We're not there for everyone yet, though, and it could still be a little ways off. Or it could be right around the corner. Qualcomm already has a brand new, even more powerful processor rumored to debut in phones as early as the middle of the year in 2014.

That's why software features are going to be so important.

Right now, the vocal internet has a love affair with the hardware that gets shoved into our phones, or tablets, or any other gadget for that matter. We love to see what they look like when they get torn apart, and we love to hear how many gigabytes are in that next device coming down the pipe. Oh, there's a super-powerful processor, too? Tell us all about that!

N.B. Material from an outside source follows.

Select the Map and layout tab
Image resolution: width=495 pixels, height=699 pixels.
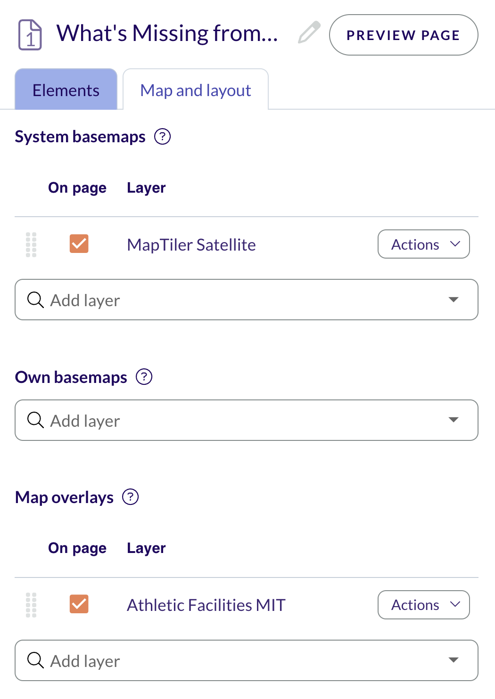(196, 90)
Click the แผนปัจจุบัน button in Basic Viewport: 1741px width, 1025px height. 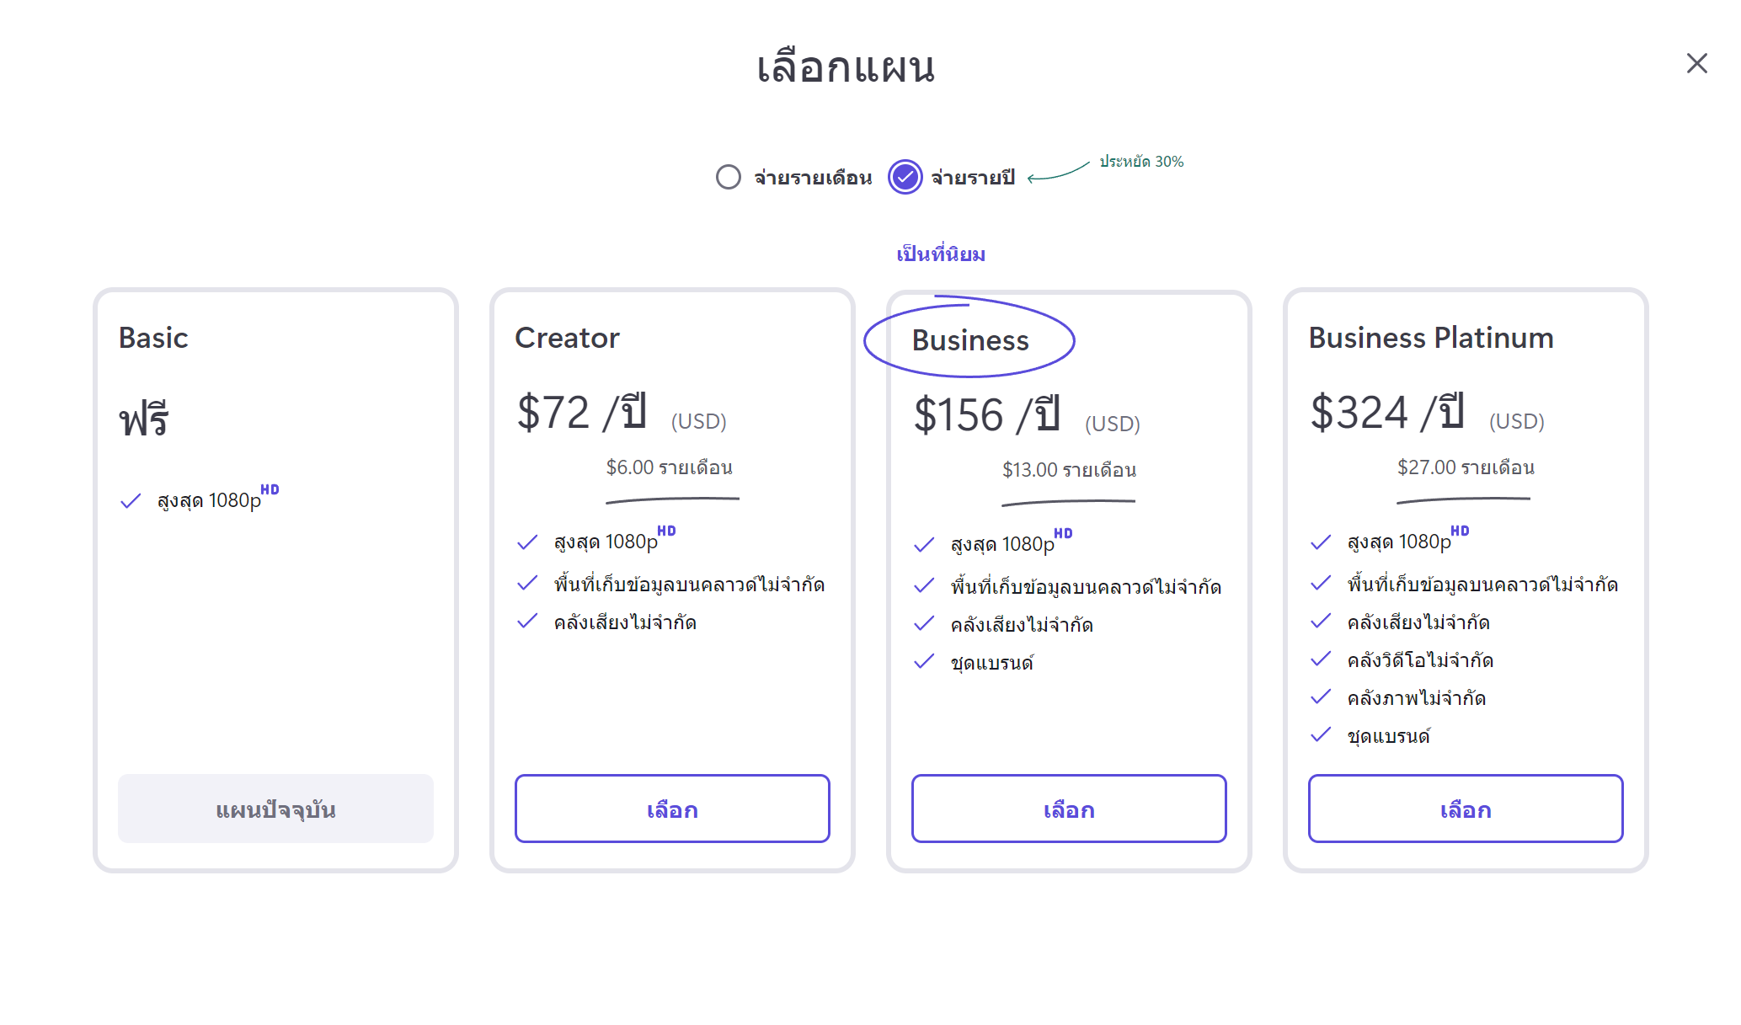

I'm not sure that will ever go away at this point, as we've become a society focused on the physical specs, but I do believe at some point it will quiet down. And when that happens, it's going to shift. It won't disappear, because we need something to focus on and demand more from. Our voices will start lifting software features up, even more so than we already do, and the companies will listen.

Some companies already got ahead of the curve, mind you. Samsung loves software features, and they shove a metric ton of them into their flagship (and non-flagship) devices. Unfortunately, it may have been too early, as we hear that "gimmick" word tossed around quite frequently during and after a Samsung announcement. 

Other companies will follow suit. Indeed, it's been rumored (and now confirmed) for quite some time that Apple would buy a company called PrimeSense, which could give them plenty of new ideas to work with when it comes to the iPhone or iPad. They created the Kinect 3D sensor, the original one for the Xbox 360, and now they could very well start making things for the Cupertino-based company.

It's a move that's both unexpected and perfectly expected all at the same time. It's expected because, as I said, it's been rumors more than a few times, and "confirmed" even more in between. But, it's also unexpected because there had been rumors that Microsoft was planning on bringing the Kinect sensor into their Windows Phone-based devices, dating back before Windows Phone 8 launched.

Back then, I thought it would be pretty cool to see how the Kinect sensor could be implemented into our phones, with a combination of gestures and voice controls, but now I'm just wondering if it's something that our phones need. Even in the future. Sure, things will be very different in the marketplace whenever Apple takes advantage of PrimeSense's skill set, but even then I'm not sure I want more air gestures to control my phone.

Samsung's had air gestures for certain aspects of their devices for a little while now, and I'm just not sold on it. Even if the sensor was more advanced, and better all around, I'm not sure I'd ever want to just wave at my phone to have something done. Touching the screen doesn't scare me, and would take the same amount of time.

But voice controls? Yeah, I'm on board that idea. Just like with LG's rumored always-present voice controls for their handsets earlier this year, I think it would be pretty great if Apple implemented that kind of idea into their iDevices. Especially because they could make it easier to activate Siri, and get their digital personal assistant to start helping even faster.

Motorola and Google are working hard on creating devices that you can control almost explicitly with your voice, and I think that's something that will catch on with the other companies. With Apple's acquisition of PrimeSense, they're moving in the right direction --with the right company along for the ride-- to really stand out in that feature-set against the competition.

What do you think? Would you prefer gesture controls for your phone, or would you rather use your voice to control your handset? Or neither one of those options, and you'd much rather just touch your phone? Let me know!